Heavy load with apache22 (ufs state in `top`)

Hello!

After several minutes of operation my Apache is getting stuck and almost totally unresponsive and hanging on the ufs state greatly, as diagnosed by `top` tool.

I'd like to know what files exactly is it accessing at the moment it hangs ?

Is there such tool that will tell me. I tried `lsof` and `fstat` but i would like to see real-time reads/writes on the HDD.


Site is CakePHP + MySQL. Begins to operate normally and after some time it is getting stuck on ufs state.
 
Try something like [cmd=]procstat -f -w 1 pid_of_httpd[/cmd] or run [cmd=]top -U www -m io[/cmd] to see disk activity. Assuming 'www' is your Apache user.
 
Thanks, these are quite useful.

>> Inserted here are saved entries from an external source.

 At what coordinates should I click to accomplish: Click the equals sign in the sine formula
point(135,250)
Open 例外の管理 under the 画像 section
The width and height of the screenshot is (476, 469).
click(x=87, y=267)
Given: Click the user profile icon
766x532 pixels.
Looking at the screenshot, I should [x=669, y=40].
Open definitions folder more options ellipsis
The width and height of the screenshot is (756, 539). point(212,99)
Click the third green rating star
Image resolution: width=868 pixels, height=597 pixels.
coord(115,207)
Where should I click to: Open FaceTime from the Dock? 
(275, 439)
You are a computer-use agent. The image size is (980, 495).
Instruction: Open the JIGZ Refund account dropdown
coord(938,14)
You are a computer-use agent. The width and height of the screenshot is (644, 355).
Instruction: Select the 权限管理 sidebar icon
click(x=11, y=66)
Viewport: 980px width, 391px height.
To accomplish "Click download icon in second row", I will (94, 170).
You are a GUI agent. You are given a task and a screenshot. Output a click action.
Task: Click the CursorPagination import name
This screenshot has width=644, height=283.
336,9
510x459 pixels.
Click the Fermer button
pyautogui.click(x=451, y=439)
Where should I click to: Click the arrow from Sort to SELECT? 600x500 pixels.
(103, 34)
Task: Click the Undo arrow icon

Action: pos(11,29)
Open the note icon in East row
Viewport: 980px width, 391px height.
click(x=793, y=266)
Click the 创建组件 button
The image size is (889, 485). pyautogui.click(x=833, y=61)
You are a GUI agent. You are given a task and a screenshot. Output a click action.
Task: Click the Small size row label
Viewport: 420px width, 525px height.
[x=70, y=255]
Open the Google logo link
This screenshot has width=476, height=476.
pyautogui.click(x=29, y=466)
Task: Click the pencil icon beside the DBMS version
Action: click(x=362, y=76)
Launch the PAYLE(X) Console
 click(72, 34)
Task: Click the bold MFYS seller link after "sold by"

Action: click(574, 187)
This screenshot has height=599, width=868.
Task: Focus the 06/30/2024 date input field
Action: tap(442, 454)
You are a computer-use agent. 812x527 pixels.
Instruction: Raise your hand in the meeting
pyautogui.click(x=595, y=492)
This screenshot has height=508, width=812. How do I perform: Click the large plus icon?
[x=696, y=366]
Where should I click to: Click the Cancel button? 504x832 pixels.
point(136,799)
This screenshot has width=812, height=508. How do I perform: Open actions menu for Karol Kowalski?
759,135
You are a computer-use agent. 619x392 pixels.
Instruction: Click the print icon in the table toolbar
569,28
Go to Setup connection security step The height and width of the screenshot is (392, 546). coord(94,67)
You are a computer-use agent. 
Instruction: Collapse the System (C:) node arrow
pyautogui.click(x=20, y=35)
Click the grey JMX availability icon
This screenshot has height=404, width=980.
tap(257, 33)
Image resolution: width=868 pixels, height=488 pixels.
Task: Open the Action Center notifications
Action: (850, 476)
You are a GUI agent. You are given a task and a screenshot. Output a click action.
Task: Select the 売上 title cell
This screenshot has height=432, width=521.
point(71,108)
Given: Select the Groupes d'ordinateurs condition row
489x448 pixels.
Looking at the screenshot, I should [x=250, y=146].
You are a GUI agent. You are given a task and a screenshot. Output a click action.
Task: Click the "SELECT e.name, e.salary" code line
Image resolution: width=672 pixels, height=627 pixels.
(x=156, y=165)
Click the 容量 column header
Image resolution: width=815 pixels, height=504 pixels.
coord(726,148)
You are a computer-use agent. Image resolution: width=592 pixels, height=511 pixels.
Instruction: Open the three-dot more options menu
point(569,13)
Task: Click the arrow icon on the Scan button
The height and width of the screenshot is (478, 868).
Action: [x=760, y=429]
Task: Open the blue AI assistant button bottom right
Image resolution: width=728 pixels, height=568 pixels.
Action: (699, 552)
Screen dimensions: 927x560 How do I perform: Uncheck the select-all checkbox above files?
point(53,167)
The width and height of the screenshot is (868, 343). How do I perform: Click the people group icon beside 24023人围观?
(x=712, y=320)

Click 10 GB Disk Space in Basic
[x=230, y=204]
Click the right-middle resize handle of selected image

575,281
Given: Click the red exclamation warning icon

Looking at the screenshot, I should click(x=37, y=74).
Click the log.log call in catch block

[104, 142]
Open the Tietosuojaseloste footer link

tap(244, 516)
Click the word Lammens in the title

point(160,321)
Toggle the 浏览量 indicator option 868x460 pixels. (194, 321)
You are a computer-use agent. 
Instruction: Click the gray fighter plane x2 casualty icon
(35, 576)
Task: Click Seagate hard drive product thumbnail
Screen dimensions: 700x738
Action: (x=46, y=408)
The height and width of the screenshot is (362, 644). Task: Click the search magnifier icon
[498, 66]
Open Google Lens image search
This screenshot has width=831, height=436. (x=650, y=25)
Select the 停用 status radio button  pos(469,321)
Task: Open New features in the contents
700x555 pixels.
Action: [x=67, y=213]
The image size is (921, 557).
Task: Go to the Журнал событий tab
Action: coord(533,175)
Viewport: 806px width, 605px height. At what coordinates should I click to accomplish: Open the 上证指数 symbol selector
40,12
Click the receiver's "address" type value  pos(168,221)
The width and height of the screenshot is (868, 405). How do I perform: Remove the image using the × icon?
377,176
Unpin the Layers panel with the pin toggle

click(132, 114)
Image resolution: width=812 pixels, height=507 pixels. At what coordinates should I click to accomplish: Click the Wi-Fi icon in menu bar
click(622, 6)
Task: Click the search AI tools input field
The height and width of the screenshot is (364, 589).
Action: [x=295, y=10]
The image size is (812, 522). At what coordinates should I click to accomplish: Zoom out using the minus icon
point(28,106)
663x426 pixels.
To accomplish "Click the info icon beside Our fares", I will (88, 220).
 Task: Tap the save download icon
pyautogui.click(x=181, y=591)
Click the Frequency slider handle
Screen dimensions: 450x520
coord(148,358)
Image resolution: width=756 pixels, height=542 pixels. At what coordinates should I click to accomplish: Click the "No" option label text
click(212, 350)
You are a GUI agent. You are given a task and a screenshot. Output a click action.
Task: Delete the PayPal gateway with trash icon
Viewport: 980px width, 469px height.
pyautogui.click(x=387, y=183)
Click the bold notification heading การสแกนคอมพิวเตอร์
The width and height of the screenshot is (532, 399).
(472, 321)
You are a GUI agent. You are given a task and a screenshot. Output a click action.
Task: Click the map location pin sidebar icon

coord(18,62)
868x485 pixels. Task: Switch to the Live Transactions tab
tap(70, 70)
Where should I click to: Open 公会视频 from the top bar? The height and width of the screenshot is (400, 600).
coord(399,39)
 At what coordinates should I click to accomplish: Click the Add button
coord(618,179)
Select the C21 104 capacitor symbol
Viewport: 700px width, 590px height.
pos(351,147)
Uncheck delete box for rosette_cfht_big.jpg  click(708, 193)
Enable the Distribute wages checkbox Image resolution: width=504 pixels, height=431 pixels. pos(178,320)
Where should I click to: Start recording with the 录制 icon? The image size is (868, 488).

In the meantime I enabled noatime flag on /home and /var, seems to have helped a bit.

Any more details on successfully using ktrace?

Regards
 
Run [cmd=]ktrace -f ktrace.out -p pid_of_httpd &[/cmd] and let it run for a while (not too much as it produces huge output).
Then run [cmd=]ktrace -C[/cmd] to stop tracing the process.
Now you can examine the output with [cmd=]kdump -f ktrace.out | less[/cmd]
 
Thanks DutchDaemon and ale!

ktrace showed me where is the problem. I have set session lifetime for quite long time (1 day), now the site is heavily visited, so after a day the directory contained 100k session files!

Somehow and somewhen apache or httpd was listing the directory and, whats worse, stating each of 100k files :|

Now I should probably find another session storage not to kill my server anymore.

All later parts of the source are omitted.